» DOCUMENT SEGMENT:

# # # # #

Great Expectations in instalments – part 11

The Old Forge, Chalk

It’s interesting that in this critical chapter we begin by visiting Pip in the pub, thoroughly embedded in his community. The tone is markedly different from that of the uncomfortable - even exposed – distinctiveness that Pip has adopted as part of his more confessional mode in the previous chapters. The Pip who is happy to share the group’s ‘cozy state of mind’ is the same Pip who has told us and Biddy that he is ‘disgusted’ with his calling and his life. Of course Dickens is setting up a little theatrical scene which serves a number of purposes. He pokes fun at Mr Wopsle, and through him, at the credulous bar-room philosophy of this group of villagers: he gives Mr Jaggers a wonderful opportunity to display his disconcerting and inescapably forceful lawyer’s manner: and he wants to emphasise the impact of the news, on Pip, and on Joe and Biddy.

Jaggers is a magnificent example of Dickens’s peculiar skill of working with and upon one detail or mannerism that becomes, in his hands, not merely representative of a character, but above that also suggestive and nourishing to the reader’s imagination.  Jaggers’ great forefinger is thrown heavily at people like a weapon, but it is also bitten: as though to restrain it? Or restrain himself? By biting Jaggers stops his own mouth but reveals his teeth. He becomes silent but falls back on his ‘suspicious’ manner. As he throws his finger forwards I am reminded of the file in Pip’s dream that comes at him out of a door and frightens him awake.

# # # # #

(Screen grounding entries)
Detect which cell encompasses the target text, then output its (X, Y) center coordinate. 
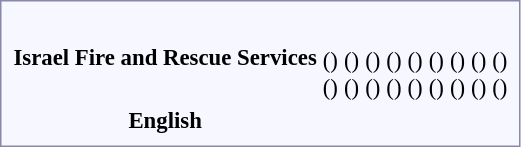
Israel Fire and Rescue Services (165, 57)
English (165, 120)
Search for the cell housing the specified text and yield its (x, y) center coordinate. 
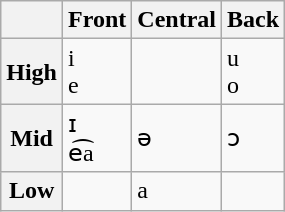
ə (177, 138)
Front (98, 20)
ɔ (254, 138)
uo (254, 72)
ie (98, 72)
Low (32, 191)
Central (177, 20)
Back (254, 20)
High (32, 72)
ɪe͡a (98, 138)
a (177, 191)
Mid (32, 138)
Extract the [X, Y] coordinate from the center of the cell holding the provided text.  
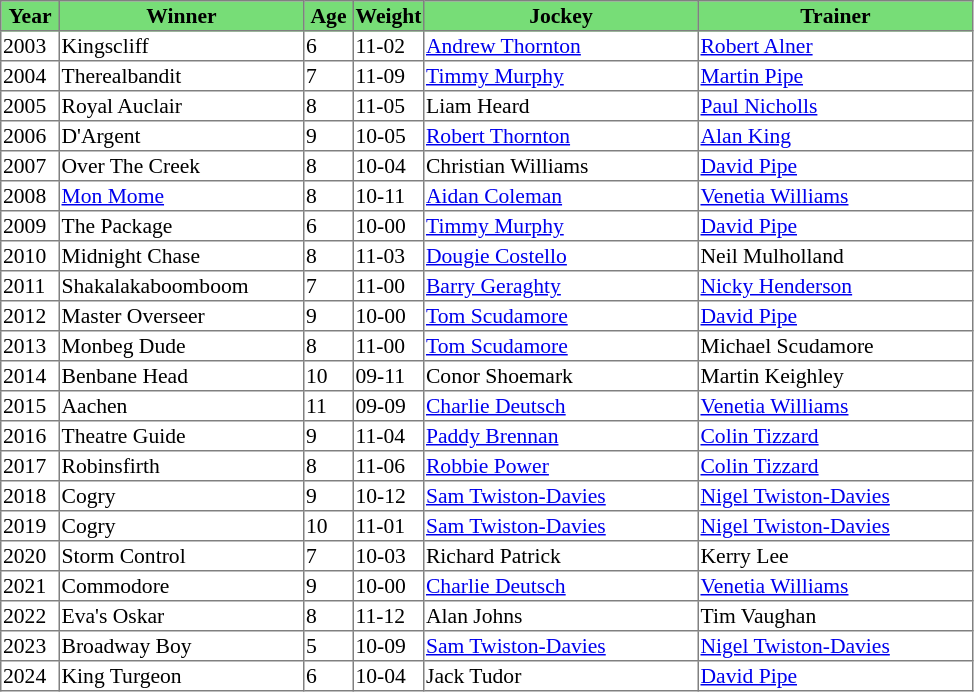
2019 [30, 526]
2005 [30, 106]
09-09 [388, 406]
11-06 [388, 466]
Jockey [561, 16]
Michael Scudamore [835, 346]
10-12 [388, 496]
D'Argent [181, 136]
2017 [30, 466]
Alan King [835, 136]
Richard Patrick [561, 556]
Midnight Chase [181, 256]
Benbane Head [181, 376]
Tim Vaughan [835, 616]
2012 [30, 316]
Eva's Oskar [181, 616]
10-05 [388, 136]
2011 [30, 286]
2023 [30, 646]
Weight [388, 16]
11-03 [388, 256]
Winner [181, 16]
2003 [30, 46]
Liam Heard [561, 106]
2024 [30, 676]
2009 [30, 226]
2007 [30, 166]
10-11 [388, 196]
Broadway Boy [181, 646]
Kerry Lee [835, 556]
2020 [30, 556]
2015 [30, 406]
Robbie Power [561, 466]
Barry Geraghty [561, 286]
Alan Johns [561, 616]
Nicky Henderson [835, 286]
Trainer [835, 16]
Commodore [181, 586]
Year [30, 16]
2016 [30, 436]
Dougie Costello [561, 256]
Master Overseer [181, 316]
09-11 [388, 376]
Neil Mulholland [835, 256]
Aidan Coleman [561, 196]
Robert Thornton [561, 136]
2004 [30, 76]
10-03 [388, 556]
Andrew Thornton [561, 46]
Robinsfirth [181, 466]
Christian Williams [561, 166]
The Package [181, 226]
Martin Keighley [835, 376]
Aachen [181, 406]
2014 [30, 376]
2021 [30, 586]
11-12 [388, 616]
2010 [30, 256]
10-09 [388, 646]
Martin Pipe [835, 76]
King Turgeon [181, 676]
2013 [30, 346]
Robert Alner [835, 46]
2022 [30, 616]
Theatre Guide [181, 436]
11-05 [388, 106]
Conor Shoemark [561, 376]
2006 [30, 136]
2008 [30, 196]
Therealbandit [181, 76]
Mon Mome [181, 196]
11-01 [388, 526]
Monbeg Dude [181, 346]
11 [329, 406]
Kingscliff [181, 46]
Jack Tudor [561, 676]
Paddy Brennan [561, 436]
5 [329, 646]
11-09 [388, 76]
2018 [30, 496]
Shakalakaboomboom [181, 286]
Over The Creek [181, 166]
Paul Nicholls [835, 106]
11-02 [388, 46]
Age [329, 16]
11-04 [388, 436]
Storm Control [181, 556]
Royal Auclair [181, 106]
Scan for the cell matching the given text and deliver its (x, y) coordinate at center. 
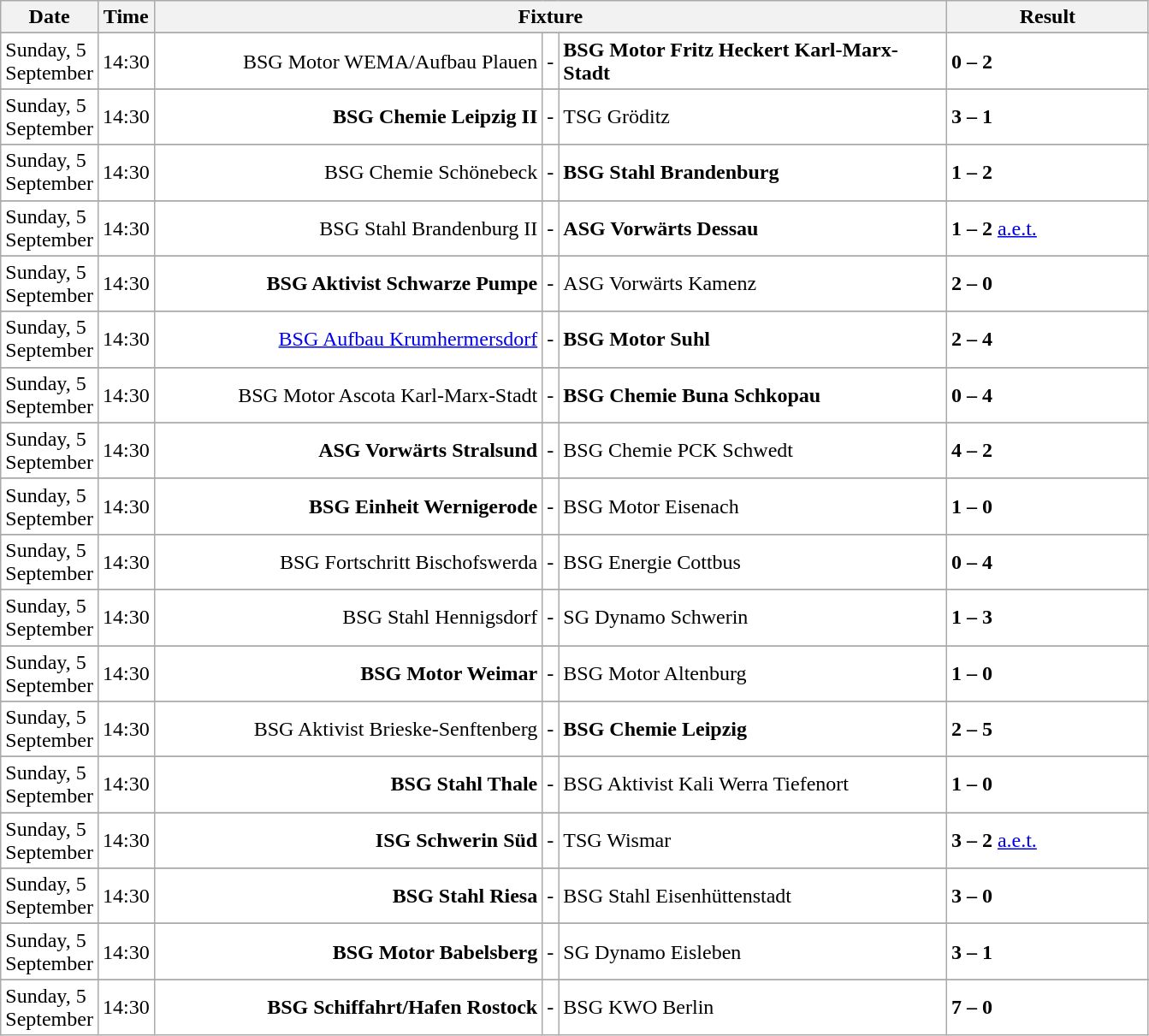
BSG Stahl Eisenhüttenstadt (753, 897)
1 – 3 (1047, 618)
4 – 2 (1047, 450)
BSG Aktivist Brieske-Senftenberg (348, 729)
BSG Motor Fritz Heckert Karl-Marx-Stadt (753, 62)
3 – 0 (1047, 897)
1 – 2 a.e.t. (1047, 228)
BSG Stahl Brandenburg (753, 173)
BSG Motor Weimar (348, 672)
BSG Chemie Leipzig (753, 729)
Time (126, 17)
1 – 2 (1047, 173)
BSG Schiffahrt/Hafen Rostock (348, 1008)
SG Dynamo Eisleben (753, 951)
BSG Chemie PCK Schwedt (753, 450)
BSG Aktivist Schwarze Pumpe (348, 284)
ASG Vorwärts Dessau (753, 228)
TSG Gröditz (753, 116)
0 – 2 (1047, 62)
3 – 2 a.e.t. (1047, 840)
7 – 0 (1047, 1008)
BSG Aufbau Krumhermersdorf (348, 339)
ASG Vorwärts Kamenz (753, 284)
Fixture (550, 17)
ASG Vorwärts Stralsund (348, 450)
BSG Einheit Wernigerode (348, 506)
BSG KWO Berlin (753, 1008)
BSG Motor Ascota Karl-Marx-Stadt (348, 395)
BSG Stahl Thale (348, 785)
BSG Aktivist Kali Werra Tiefenort (753, 785)
BSG Motor Babelsberg (348, 951)
2 – 5 (1047, 729)
ISG Schwerin Süd (348, 840)
BSG Chemie Schönebeck (348, 173)
BSG Energie Cottbus (753, 561)
BSG Motor Altenburg (753, 672)
BSG Chemie Buna Schkopau (753, 395)
BSG Stahl Riesa (348, 897)
Date (50, 17)
SG Dynamo Schwerin (753, 618)
TSG Wismar (753, 840)
BSG Fortschritt Bischofswerda (348, 561)
BSG Chemie Leipzig II (348, 116)
BSG Motor Eisenach (753, 506)
BSG Stahl Hennigsdorf (348, 618)
2 – 4 (1047, 339)
Result (1047, 17)
2 – 0 (1047, 284)
BSG Stahl Brandenburg II (348, 228)
BSG Motor Suhl (753, 339)
BSG Motor WEMA/Aufbau Plauen (348, 62)
Output the (X, Y) coordinate of the center of the cell containing the given text.  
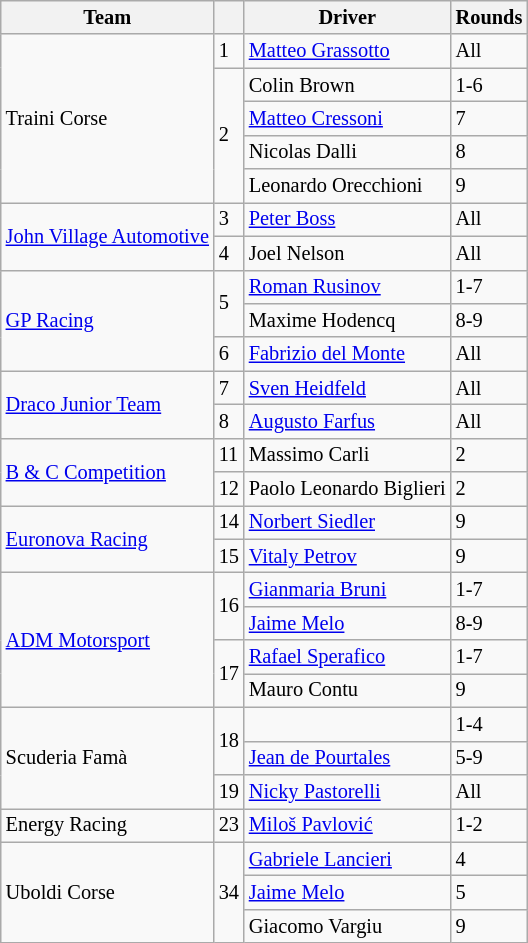
34 (229, 892)
ADM Motorsport (108, 640)
18 (229, 740)
Miloš Pavlović (348, 825)
17 (229, 674)
Gabriele Lancieri (348, 859)
Maxime Hodencq (348, 320)
Nicky Pastorelli (348, 791)
Draco Junior Team (108, 404)
Massimo Carli (348, 455)
Fabrizio del Monte (348, 354)
Paolo Leonardo Biglieri (348, 489)
23 (229, 825)
Matteo Cressoni (348, 118)
Rafael Sperafico (348, 657)
12 (229, 489)
Leonardo Orecchioni (348, 186)
Roman Rusinov (348, 287)
Mauro Contu (348, 690)
Traini Corse (108, 118)
15 (229, 556)
Norbert Siedler (348, 522)
Rounds (490, 17)
Jean de Pourtales (348, 758)
5-9 (490, 758)
Nicolas Dalli (348, 152)
6 (229, 354)
Uboldi Corse (108, 892)
Peter Boss (348, 219)
Joel Nelson (348, 253)
John Village Automotive (108, 236)
1 (229, 51)
Team (108, 17)
16 (229, 606)
B & C Competition (108, 472)
Energy Racing (108, 825)
Scuderia Famà (108, 758)
Gianmaria Bruni (348, 589)
19 (229, 791)
Colin Brown (348, 85)
1-4 (490, 724)
Euronova Racing (108, 538)
Sven Heidfeld (348, 388)
14 (229, 522)
1-2 (490, 825)
Matteo Grassotto (348, 51)
Vitaly Petrov (348, 556)
GP Racing (108, 320)
1-6 (490, 85)
Augusto Farfus (348, 421)
Driver (348, 17)
11 (229, 455)
3 (229, 219)
Giacomo Vargiu (348, 926)
Find where the given text appears and provide that cell's center as (X, Y) coordinate. 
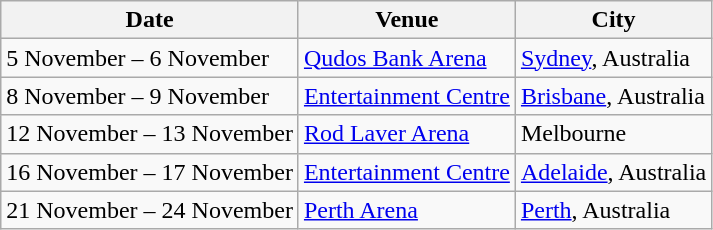
Brisbane, Australia (613, 96)
21 November – 24 November (150, 210)
8 November – 9 November (150, 96)
16 November – 17 November (150, 172)
Perth, Australia (613, 210)
Rod Laver Arena (406, 134)
Melbourne (613, 134)
Date (150, 20)
12 November – 13 November (150, 134)
Qudos Bank Arena (406, 58)
City (613, 20)
Adelaide, Australia (613, 172)
Perth Arena (406, 210)
Venue (406, 20)
5 November – 6 November (150, 58)
Sydney, Australia (613, 58)
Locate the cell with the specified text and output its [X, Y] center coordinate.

# # # # #

» REQUIRED TASK A:
Answer these questions about the Great Expectations commentary:
(i) Where does the chapter begin by visiting Pip?
(ii) What part of himself does Jaggers throw heavily at people like a weapon?
(iii) What does the throwing of it remind the writer of?
» REQUIRED TASK B: In the entries, convert the lines from the line with "BSG Stahl Eisenhüttenstadt (753, 897)" to the line with "Date (50, 17)" into a JSON list of strings, one string per line, leaving out blank lines.

» TASK SOLUTION A:
(i) In the pub, thoroughly embedded in his community.
(ii) His great forefinger.
(iii) The file in Pip's dream that comes at him out of a door and frightens him awake.

» TASK SOLUTION B:
[
  "BSG Stahl Eisenhüttenstadt (753, 897)",
  "1 – 3 (1047, 618)",
  "4 – 2 (1047, 450)",
  "BSG Aktivist Brieske-Senftenberg (348, 729)",
  "BSG Motor Fritz Heckert Karl-Marx-Stadt (753, 62)",
  "3 – 0 (1047, 897)",
  "1 – 2 a.e.t. (1047, 228)",
  "BSG Stahl Brandenburg (753, 173)",
  "BSG Motor Weimar (348, 672)",
  "BSG Chemie Leipzig (753, 729)",
  "Time (126, 17)",
  "1 – 2 (1047, 173)",
  "BSG Schiffahrt/Hafen Rostock (348, 1008)",
  "SG Dynamo Eisleben (753, 951)",
  "BSG Chemie PCK Schwedt (753, 450)",
  "BSG Aktivist Schwarze Pumpe (348, 284)",
  "ASG Vorwärts Dessau (753, 228)",
  "TSG Gröditz (753, 116)",
  "0 – 2 (1047, 62)",
  "3 – 2 a.e.t. (1047, 840)",
  "7 – 0 (1047, 1008)",
  "BSG Aufbau Krumhermersdorf (348, 339)",
  "ASG Vorwärts Kamenz (753, 284)",
  "Fixture (550, 17)",
  "ASG Vorwärts Stralsund (348, 450)",
  "BSG Einheit Wernigerode (348, 506)",
  "BSG KWO Berlin (753, 1008)",
  "BSG Motor Ascota Karl-Marx-Stadt (348, 395)",
  "BSG Stahl Thale (348, 785)",
  "BSG Aktivist Kali Werra Tiefenort (753, 785)",
  "BSG Motor Babelsberg (348, 951)",
  "2 – 5 (1047, 729)",
  "ISG Schwerin Süd (348, 840)",
  "BSG Chemie Schönebeck (348, 173)",
  "BSG Energie Cottbus (753, 561)",
  "BSG Motor Altenburg (753, 672)",
  "BSG Chemie Buna Schkopau (753, 395)",
  "BSG Stahl Riesa (348, 897)",
  "Date (50, 17)"
]